How to use SassDoc as parser for single file without generating full documentation files

Question

Question relates to http://sassdoc.com package

I would like to parse each *.scss file in ./source folder, but instead of generating sassdoc folder i would like to create partial-html for each parsed file. For example:

parse: variables.scss and receive variables.html, without page header, sidebar - pure content, even without html and body tags.

My current code:

var gulp = require('gulp'),
    sassdoc = require('sassdoc');

var paths = {
  scss: [
    'source/**/*.scss'
  ]
};

gulp.task('sassdoc', function () {
  console.log("sassdoc task finished");
  return gulp.src(paths.scss)
    .pipe(sassdoc());
});

Answer 1

It's not possible with SassDoc' default theme.

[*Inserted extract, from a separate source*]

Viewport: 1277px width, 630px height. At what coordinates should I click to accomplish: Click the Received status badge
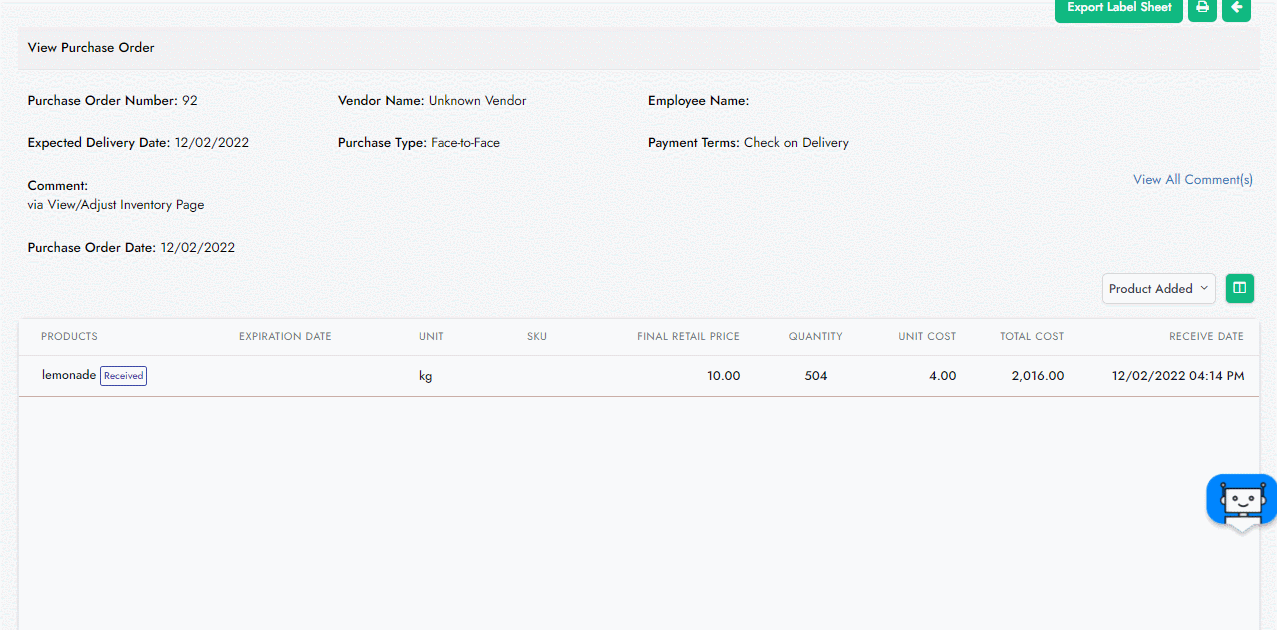123,376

So you'd need to build your own theme to acheive this. http://sassdoc.com/using-your-own-theme

Each item is given a file key in resulting data, so I would leverage that and do some merging.

That could potentially end up in a sassdoc-extra custom filter. http://sassdoc.com/extra-tools

EDIT:
Actually your question is quite misleanding, you want a variable.html file but with no html ...

If all that you want is the raw JSON data from SassDoc, without any kind of theme processing, then the parse method is what you're looking for.

But again, unless you call SassDoc on each file separately, you'll get all files together, meaning post data processing to split them, that's why a custom theme (even with no html output) is the way to go.